What to produce — Print each of the records below, leaving every word as it is.

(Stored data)
========
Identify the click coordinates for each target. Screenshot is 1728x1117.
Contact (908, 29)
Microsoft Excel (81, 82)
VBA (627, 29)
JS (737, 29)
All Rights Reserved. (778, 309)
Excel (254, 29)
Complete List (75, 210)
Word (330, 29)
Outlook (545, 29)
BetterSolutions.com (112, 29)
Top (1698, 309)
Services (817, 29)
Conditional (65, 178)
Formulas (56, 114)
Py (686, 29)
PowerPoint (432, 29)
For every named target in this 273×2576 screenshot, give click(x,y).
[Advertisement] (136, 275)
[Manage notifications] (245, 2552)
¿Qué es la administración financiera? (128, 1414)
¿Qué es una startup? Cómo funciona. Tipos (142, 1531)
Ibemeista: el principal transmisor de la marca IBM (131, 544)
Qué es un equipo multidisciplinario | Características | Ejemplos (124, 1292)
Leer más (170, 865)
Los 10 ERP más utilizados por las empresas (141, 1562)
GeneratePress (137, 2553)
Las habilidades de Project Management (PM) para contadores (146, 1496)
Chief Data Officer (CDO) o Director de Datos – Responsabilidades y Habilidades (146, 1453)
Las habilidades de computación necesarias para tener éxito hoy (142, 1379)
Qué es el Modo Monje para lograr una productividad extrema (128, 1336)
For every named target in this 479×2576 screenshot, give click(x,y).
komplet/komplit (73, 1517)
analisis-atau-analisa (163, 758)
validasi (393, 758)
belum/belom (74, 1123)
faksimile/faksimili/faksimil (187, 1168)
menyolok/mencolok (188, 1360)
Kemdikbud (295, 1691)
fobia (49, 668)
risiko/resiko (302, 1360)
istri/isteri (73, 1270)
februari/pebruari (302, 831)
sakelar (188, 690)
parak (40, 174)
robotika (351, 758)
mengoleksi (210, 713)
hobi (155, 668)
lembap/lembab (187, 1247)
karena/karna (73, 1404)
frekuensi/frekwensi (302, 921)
========
Solution to this exercise —
Identify the click coordinates for each target. Screenshot is 1728x1117.
Contact (908, 29)
Microsoft Excel (81, 82)
VBA (627, 29)
JS (737, 29)
All Rights Reserved. (778, 309)
Excel (254, 29)
Complete List (75, 210)
Word (330, 29)
Outlook (545, 29)
BetterSolutions.com (112, 29)
Top (1698, 309)
Services (817, 29)
Conditional (65, 178)
Formulas (56, 114)
Py (686, 29)
PowerPoint (432, 29)
For every named target in this 273×2576 screenshot, give click(x,y).
[Advertisement] (136, 275)
[Manage notifications] (245, 2552)
¿Qué es la administración financiera? (128, 1414)
¿Qué es una startup? Cómo funciona. Tipos (142, 1531)
Ibemeista: el principal transmisor de la marca IBM (131, 544)
Qué es un equipo multidisciplinario | Características | Ejemplos (124, 1292)
Leer más (170, 865)
Los 10 ERP más utilizados por las empresas (141, 1562)
GeneratePress (137, 2553)
Las habilidades de Project Management (PM) para contadores (146, 1496)
Chief Data Officer (CDO) o Director de Datos – Responsabilidades y Habilidades (146, 1453)
Las habilidades de computación necesarias para tener éxito hoy (142, 1379)
Qué es el Modo Monje para lograr una productividad extrema (128, 1336)
For every named target in this 479×2576 screenshot, give click(x,y).
komplet/komplit (73, 1517)
analisis-atau-analisa (163, 758)
validasi (393, 758)
belum/belom (74, 1123)
faksimile/faksimili/faksimil (187, 1168)
menyolok/mencolok (188, 1360)
Kemdikbud (295, 1691)
fobia (49, 668)
risiko/resiko (302, 1360)
istri/isteri (73, 1270)
februari/pebruari (302, 831)
sakelar (188, 690)
parak (40, 174)
robotika (351, 758)
mengoleksi (210, 713)
hobi (155, 668)
lembap/lembab (187, 1247)
karena/karna (73, 1404)
frekuensi/frekwensi (302, 921)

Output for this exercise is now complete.